Data under study =>
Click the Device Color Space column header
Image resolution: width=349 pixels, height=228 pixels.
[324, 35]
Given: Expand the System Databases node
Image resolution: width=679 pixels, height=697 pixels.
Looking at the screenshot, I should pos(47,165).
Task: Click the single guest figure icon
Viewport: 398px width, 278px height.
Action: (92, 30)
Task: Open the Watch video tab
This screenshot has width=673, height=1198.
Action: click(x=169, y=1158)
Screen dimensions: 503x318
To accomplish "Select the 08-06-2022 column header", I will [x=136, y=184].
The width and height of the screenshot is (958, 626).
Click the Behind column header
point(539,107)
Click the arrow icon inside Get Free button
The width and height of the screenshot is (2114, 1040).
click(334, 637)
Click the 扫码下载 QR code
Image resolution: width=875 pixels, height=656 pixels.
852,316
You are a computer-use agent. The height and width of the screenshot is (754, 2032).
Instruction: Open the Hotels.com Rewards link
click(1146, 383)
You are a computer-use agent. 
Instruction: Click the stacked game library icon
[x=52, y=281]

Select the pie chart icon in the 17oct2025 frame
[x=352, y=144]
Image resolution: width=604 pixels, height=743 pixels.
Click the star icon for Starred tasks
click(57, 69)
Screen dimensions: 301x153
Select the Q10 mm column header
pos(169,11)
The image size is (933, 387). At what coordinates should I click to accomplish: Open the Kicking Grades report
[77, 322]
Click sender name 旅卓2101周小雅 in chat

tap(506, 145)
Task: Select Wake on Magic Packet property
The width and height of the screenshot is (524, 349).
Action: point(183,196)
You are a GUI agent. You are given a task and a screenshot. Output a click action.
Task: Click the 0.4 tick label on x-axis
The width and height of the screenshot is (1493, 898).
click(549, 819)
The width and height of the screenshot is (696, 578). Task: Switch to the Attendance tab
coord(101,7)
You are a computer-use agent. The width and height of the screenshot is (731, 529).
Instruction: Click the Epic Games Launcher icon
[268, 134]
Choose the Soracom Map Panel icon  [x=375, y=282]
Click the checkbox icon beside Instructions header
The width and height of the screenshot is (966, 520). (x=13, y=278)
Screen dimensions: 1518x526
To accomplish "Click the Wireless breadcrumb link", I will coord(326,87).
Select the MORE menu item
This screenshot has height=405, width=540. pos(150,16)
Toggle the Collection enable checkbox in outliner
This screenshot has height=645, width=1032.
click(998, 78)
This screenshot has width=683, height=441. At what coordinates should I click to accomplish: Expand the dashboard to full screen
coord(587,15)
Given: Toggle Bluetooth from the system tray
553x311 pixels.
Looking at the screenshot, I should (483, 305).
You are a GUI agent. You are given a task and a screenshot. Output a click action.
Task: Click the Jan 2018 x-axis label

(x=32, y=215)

Assignment => Which lines above include the word "dimensions"? Show each one.

Response box =>
Screen dimensions: 503x318
Screen dimensions: 301x153
Screen dimensions: 1518x526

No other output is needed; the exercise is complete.